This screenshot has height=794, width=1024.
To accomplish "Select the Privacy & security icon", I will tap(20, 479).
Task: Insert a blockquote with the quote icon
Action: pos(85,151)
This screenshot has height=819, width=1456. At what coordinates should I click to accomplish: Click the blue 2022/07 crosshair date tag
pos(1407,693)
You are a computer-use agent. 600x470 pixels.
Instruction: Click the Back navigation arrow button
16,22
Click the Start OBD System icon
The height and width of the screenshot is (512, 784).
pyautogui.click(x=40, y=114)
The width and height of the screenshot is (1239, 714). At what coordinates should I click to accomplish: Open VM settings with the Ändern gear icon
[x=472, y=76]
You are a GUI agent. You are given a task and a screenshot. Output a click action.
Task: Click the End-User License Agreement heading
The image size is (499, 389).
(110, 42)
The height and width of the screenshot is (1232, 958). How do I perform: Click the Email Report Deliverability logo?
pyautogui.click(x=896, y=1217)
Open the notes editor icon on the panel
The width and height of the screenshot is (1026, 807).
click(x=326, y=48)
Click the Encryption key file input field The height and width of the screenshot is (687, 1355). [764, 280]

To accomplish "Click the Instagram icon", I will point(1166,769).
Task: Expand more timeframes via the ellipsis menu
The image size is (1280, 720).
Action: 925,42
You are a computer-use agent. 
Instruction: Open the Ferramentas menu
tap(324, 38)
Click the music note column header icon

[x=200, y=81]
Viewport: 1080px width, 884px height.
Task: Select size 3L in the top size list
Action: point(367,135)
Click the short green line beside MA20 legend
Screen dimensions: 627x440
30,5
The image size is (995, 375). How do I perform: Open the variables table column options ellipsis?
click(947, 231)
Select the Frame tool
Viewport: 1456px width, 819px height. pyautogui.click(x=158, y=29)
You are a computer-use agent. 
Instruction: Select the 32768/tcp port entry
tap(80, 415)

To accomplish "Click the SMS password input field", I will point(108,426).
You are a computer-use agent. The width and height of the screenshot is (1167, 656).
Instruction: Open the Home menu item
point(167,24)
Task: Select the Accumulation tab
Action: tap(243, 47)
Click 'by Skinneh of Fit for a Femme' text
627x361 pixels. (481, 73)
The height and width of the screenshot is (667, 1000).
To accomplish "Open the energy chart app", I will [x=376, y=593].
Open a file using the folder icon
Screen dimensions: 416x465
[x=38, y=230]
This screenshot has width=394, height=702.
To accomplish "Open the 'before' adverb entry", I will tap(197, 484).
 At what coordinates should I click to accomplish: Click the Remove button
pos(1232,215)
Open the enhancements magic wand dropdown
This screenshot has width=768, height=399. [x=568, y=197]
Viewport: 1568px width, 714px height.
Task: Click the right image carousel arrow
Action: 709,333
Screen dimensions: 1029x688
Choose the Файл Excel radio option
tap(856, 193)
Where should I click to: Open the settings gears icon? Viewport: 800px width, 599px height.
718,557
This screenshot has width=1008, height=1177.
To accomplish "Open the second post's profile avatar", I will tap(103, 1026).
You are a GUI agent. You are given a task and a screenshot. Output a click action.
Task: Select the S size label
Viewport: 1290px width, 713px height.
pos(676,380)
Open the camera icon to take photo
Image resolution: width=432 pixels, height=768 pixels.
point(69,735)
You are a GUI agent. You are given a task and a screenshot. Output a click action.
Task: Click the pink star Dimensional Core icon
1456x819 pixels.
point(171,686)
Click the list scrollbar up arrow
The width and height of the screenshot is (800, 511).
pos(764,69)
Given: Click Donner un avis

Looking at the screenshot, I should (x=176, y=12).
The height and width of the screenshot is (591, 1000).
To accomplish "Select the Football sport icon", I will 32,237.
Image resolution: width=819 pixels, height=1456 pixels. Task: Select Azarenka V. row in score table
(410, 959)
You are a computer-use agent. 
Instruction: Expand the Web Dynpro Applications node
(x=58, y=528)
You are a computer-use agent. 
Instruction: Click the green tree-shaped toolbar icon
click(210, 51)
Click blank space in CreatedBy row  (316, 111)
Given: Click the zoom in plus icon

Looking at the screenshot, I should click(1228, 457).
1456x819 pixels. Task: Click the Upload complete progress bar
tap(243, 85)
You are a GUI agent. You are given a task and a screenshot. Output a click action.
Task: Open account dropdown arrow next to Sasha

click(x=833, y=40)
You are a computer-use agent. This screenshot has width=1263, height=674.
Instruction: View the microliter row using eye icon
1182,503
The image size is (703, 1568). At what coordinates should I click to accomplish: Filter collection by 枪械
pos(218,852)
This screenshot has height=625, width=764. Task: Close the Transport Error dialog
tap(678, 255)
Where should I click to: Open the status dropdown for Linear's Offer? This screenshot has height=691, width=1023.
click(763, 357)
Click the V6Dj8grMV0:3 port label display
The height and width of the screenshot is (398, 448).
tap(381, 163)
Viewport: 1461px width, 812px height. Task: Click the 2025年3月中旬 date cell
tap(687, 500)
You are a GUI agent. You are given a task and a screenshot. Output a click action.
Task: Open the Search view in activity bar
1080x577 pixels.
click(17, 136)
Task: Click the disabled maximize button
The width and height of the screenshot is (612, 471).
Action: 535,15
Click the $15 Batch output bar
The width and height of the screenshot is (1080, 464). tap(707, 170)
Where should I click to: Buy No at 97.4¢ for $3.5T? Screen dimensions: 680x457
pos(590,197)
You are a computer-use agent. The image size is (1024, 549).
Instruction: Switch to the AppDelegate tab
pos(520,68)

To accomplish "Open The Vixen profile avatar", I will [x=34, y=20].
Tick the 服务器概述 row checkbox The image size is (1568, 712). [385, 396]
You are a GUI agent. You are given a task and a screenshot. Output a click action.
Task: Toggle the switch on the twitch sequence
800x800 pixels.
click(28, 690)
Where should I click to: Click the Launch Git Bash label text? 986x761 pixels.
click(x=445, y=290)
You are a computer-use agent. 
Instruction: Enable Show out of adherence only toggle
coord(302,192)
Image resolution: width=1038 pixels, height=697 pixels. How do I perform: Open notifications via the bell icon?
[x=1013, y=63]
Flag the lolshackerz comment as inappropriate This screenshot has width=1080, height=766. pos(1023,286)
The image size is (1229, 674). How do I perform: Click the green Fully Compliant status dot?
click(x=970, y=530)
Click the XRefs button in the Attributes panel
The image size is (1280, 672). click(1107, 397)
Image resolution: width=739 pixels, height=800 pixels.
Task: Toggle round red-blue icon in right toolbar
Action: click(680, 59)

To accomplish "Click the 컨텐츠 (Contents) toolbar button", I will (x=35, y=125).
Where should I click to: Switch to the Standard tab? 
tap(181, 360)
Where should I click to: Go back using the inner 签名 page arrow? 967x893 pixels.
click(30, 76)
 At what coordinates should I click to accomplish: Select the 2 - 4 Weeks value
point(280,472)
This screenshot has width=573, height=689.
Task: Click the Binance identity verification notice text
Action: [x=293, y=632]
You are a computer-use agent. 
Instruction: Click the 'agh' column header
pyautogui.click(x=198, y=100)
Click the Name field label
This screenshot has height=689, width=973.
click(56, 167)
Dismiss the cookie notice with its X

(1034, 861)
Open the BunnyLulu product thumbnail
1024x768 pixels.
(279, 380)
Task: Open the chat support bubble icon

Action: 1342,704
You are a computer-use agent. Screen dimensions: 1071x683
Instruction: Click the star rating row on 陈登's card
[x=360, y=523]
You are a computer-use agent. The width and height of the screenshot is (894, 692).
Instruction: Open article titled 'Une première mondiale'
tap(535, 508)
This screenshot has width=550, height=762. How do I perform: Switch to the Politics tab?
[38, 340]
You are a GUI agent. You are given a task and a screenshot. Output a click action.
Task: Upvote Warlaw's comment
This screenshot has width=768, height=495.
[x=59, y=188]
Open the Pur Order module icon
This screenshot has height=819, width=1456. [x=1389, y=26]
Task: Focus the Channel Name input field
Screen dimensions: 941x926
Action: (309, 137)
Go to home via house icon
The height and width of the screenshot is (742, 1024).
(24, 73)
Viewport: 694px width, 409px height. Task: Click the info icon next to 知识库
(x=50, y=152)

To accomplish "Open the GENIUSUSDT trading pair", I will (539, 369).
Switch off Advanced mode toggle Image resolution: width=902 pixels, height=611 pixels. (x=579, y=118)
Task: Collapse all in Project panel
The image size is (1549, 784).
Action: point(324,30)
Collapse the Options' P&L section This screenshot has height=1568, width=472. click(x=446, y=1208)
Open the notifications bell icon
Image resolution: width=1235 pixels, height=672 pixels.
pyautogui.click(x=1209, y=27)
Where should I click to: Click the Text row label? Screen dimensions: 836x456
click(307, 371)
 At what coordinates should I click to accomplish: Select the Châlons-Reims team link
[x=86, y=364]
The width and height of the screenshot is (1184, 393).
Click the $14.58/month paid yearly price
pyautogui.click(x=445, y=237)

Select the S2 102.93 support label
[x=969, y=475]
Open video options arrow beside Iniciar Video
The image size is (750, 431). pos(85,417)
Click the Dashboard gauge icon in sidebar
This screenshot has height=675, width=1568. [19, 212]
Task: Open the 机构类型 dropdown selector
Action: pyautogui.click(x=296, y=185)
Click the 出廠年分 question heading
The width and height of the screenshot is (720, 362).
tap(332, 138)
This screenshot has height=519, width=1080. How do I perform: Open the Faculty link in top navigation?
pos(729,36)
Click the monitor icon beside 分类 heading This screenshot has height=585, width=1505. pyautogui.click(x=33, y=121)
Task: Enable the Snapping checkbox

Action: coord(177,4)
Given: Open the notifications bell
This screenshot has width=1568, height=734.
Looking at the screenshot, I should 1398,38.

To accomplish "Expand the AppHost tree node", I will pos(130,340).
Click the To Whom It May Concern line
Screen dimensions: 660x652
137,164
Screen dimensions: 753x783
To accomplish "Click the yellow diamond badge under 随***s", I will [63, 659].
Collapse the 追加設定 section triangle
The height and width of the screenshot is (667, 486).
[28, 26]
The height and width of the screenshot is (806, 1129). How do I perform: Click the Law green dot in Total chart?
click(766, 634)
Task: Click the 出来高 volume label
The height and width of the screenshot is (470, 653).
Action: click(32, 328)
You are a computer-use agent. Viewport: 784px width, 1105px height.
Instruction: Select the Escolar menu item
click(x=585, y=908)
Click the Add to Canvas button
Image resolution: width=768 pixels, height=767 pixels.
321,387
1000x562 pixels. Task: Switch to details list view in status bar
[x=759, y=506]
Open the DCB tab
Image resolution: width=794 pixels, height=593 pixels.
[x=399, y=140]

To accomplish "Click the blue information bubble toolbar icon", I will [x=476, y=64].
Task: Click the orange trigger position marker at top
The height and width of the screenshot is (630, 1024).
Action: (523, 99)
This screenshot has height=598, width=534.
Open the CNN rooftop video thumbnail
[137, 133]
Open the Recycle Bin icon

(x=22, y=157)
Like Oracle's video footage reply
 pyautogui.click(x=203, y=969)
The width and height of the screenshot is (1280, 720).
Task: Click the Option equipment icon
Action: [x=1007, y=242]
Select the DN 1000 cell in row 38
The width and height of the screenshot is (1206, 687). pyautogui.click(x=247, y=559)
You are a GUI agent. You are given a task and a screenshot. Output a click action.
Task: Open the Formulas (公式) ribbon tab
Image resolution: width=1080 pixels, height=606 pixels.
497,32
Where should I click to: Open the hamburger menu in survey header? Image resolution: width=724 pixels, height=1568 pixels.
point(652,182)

Action item: In the listing above, find the line containing "is (1167, 656)." and the line containing "Screen dimensions: 1029x688", then repeat those two lines and everything between them exactly.

Output of the exercise:
You are a computer-use agent. The width and height of the screenshot is (1167, 656).
Instruction: Open the Home menu item
point(167,24)
Task: Select the Accumulation tab
Action: tap(243, 47)
Click 'by Skinneh of Fit for a Femme' text
627x361 pixels. (481, 73)
The height and width of the screenshot is (667, 1000).
To accomplish "Open the energy chart app", I will [x=376, y=593].
Open a file using the folder icon
Screen dimensions: 416x465
[x=38, y=230]
This screenshot has width=394, height=702.
To accomplish "Open the 'before' adverb entry", I will tap(197, 484).
 At what coordinates should I click to accomplish: Click the Remove button
pos(1232,215)
Open the enhancements magic wand dropdown
This screenshot has width=768, height=399. [x=568, y=197]
Viewport: 1568px width, 714px height.
Task: Click the right image carousel arrow
Action: 709,333
Screen dimensions: 1029x688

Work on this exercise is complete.